• _What the exercise asks_:
Retyping the entire listing exactly is the task.
------------------------------
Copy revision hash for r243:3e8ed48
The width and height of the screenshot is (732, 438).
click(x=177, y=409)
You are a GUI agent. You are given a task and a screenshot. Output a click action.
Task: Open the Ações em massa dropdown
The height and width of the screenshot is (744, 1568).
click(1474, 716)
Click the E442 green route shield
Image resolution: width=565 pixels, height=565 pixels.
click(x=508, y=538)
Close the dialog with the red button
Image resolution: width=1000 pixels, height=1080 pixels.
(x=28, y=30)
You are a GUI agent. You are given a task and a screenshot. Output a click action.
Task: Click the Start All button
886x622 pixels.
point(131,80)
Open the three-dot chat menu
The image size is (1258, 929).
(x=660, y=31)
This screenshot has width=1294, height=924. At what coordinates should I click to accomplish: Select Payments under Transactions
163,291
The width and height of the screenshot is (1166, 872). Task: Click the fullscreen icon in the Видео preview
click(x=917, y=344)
------------------------------
• _Task result_:
Copy revision hash for r243:3e8ed48
The width and height of the screenshot is (732, 438).
click(x=177, y=409)
You are a GUI agent. You are given a task and a screenshot. Output a click action.
Task: Open the Ações em massa dropdown
The height and width of the screenshot is (744, 1568).
click(1474, 716)
Click the E442 green route shield
Image resolution: width=565 pixels, height=565 pixels.
click(x=508, y=538)
Close the dialog with the red button
Image resolution: width=1000 pixels, height=1080 pixels.
(x=28, y=30)
You are a GUI agent. You are given a task and a screenshot. Output a click action.
Task: Click the Start All button
886x622 pixels.
point(131,80)
Open the three-dot chat menu
The image size is (1258, 929).
(x=660, y=31)
This screenshot has width=1294, height=924. At what coordinates should I click to accomplish: Select Payments under Transactions
163,291
The width and height of the screenshot is (1166, 872). Task: Click the fullscreen icon in the Видео preview
click(x=917, y=344)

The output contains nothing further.